*Request a*:
Return each line of the records that contains the string "will", matching case exactly.

*Extract provided*:
Day 5: Solitary Self-Hate to Team Triumph, via Azkiku and Somewhere on a Hill (24,9k)
- Frida Stavenow
- Sep 16, 2022
- 8 min read
As I’m already in the habit of squandering friendships, it’s not hard for me to leave my two new roomies and head for Zumaia in the early morning. It’s rained in the night but looks like a mostly dry day ahead. Cloud cover but no rain. The minute I leave the hostel I’m surrounded by a near dozen middle-aged and very loud French hikers, so I haul ass up the first hill to get some privacy. Soon enough, Zumaia opens up below – an ugly industrial port with a small, oily-looking beach. I walk for ages without finding a cafe. Finally, I sit down at a chain with a 3.8 Google rating right before the end of town. I order orange juice, coffee and toast with olive oil and tomato from a lethargic teenager and sit down outside. Within minutes, I’m joined by the middle-aged Frenchmen. Fantastique.

*Request b*:
Summarize the hiking blog post in two sentences.

*Data for this exercise*:
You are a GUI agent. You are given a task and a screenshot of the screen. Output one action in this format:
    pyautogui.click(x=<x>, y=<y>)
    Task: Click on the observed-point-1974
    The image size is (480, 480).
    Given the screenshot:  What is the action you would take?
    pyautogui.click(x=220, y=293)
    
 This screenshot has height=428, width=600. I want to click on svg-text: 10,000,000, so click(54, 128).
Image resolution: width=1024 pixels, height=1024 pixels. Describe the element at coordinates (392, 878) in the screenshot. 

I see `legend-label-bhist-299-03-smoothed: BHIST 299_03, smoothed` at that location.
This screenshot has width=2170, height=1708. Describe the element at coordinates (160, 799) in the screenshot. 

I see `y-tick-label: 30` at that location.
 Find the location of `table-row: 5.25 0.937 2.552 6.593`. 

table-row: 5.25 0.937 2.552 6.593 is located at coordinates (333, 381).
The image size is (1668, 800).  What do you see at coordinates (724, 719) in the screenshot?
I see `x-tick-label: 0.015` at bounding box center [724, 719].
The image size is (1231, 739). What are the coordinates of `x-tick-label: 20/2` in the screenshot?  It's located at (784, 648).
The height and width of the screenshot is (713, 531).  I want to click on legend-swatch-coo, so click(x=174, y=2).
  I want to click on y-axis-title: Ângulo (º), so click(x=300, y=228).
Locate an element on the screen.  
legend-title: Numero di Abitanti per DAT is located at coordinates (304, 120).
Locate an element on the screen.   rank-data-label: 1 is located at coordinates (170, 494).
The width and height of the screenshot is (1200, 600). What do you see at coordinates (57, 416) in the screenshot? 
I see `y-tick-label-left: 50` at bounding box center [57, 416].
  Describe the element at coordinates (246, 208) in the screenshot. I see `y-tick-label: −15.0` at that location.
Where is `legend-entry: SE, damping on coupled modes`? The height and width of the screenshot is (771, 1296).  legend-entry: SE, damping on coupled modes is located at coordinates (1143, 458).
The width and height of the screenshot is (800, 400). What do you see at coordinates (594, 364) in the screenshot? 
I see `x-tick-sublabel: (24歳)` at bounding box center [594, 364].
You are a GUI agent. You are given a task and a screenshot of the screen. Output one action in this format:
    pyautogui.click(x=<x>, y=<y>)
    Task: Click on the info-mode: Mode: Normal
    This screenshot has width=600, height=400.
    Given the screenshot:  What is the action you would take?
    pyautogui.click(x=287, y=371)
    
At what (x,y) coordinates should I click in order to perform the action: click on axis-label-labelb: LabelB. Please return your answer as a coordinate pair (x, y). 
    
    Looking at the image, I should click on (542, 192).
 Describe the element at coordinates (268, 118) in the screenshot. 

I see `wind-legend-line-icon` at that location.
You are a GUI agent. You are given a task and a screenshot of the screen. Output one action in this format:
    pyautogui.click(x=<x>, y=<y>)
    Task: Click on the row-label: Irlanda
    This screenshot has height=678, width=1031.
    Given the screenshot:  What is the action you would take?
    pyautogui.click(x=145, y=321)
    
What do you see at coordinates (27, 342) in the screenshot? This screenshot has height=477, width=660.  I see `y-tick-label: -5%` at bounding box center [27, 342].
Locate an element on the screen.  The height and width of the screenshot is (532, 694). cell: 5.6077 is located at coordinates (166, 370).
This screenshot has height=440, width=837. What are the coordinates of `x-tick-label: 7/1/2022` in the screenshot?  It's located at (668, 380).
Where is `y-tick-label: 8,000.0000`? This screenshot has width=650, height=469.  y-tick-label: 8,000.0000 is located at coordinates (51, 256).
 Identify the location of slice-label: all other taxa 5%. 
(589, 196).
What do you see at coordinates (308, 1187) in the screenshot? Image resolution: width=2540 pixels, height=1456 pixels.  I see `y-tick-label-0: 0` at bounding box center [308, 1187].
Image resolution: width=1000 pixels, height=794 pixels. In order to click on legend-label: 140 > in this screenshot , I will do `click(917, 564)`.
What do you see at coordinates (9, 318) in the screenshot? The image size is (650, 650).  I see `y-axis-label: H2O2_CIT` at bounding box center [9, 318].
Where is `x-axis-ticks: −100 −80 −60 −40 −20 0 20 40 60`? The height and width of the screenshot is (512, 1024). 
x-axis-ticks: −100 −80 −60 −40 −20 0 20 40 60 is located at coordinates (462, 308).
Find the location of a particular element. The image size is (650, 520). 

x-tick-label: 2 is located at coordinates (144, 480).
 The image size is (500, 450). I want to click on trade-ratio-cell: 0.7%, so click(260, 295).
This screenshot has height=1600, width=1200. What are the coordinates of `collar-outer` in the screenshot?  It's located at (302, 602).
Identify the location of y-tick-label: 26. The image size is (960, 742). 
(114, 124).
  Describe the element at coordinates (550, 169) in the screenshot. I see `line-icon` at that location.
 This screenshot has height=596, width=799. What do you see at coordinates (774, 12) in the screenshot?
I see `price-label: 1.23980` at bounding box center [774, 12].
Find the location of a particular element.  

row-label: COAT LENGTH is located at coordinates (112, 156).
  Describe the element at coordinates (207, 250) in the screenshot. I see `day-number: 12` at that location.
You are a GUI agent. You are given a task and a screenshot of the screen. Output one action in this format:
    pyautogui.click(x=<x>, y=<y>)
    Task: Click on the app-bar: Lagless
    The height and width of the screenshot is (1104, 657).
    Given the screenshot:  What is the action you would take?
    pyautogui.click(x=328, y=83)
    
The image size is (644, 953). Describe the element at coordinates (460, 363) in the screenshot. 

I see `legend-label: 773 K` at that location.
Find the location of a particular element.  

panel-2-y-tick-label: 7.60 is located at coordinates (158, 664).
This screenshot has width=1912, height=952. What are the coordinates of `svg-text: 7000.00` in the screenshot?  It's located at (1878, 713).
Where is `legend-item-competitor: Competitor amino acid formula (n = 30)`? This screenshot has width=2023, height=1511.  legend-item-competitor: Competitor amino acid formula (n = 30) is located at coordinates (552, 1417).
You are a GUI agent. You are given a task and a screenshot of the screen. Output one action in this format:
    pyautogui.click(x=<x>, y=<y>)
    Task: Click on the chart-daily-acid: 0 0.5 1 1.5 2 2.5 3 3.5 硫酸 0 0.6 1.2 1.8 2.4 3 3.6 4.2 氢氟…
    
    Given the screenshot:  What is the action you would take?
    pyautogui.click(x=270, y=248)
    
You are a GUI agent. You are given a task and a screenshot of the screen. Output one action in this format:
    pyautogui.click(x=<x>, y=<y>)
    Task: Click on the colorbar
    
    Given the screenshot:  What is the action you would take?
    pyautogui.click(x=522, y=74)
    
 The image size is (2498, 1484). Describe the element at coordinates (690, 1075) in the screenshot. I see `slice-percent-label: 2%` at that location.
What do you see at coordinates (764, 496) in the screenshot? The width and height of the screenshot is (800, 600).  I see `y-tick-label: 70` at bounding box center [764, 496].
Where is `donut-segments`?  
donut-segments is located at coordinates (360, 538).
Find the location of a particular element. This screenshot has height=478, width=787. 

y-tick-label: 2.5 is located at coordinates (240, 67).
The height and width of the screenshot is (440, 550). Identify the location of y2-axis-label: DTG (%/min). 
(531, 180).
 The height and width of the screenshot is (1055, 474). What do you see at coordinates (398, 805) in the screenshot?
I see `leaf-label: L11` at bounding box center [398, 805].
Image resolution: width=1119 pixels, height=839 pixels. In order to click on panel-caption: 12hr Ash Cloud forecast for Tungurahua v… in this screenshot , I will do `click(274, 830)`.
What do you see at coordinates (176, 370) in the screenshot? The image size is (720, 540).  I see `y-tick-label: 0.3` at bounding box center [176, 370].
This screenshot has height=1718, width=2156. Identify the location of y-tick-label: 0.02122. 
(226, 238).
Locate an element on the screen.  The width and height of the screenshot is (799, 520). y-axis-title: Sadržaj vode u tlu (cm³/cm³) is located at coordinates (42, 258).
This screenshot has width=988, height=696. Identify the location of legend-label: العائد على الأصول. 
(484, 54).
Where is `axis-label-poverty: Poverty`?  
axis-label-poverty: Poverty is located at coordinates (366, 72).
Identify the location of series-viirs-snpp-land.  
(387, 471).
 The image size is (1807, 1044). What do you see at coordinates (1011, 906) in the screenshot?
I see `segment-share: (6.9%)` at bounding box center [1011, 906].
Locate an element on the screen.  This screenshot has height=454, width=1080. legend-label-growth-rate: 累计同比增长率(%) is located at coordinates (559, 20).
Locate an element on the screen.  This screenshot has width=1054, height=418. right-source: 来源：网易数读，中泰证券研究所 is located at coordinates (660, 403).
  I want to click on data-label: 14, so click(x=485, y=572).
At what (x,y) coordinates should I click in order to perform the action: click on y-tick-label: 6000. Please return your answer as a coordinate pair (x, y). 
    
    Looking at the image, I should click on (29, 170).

*Written response a*:
Image resolution: width=1000 pixels, height=794 pixels. In order to click on legend-label: 140 > in this screenshot , I will do `click(917, 564)`.
Image resolution: width=1119 pixels, height=839 pixels. In order to click on panel-caption: 12hr Ash Cloud forecast for Tungurahua v… in this screenshot , I will do `click(274, 830)`.

*Written response b*:
The writer leaves two new roommates early in the morning and heads for Zumaia under cloudy but dry skies, hurrying up the first hill to get away from a group of loud, middle-aged French hikers. Zumaia turns out to be an ugly industrial port, and after a long search for a café the writer orders breakfast at a chain near the end of town, only to be joined within minutes by the same Frenchmen.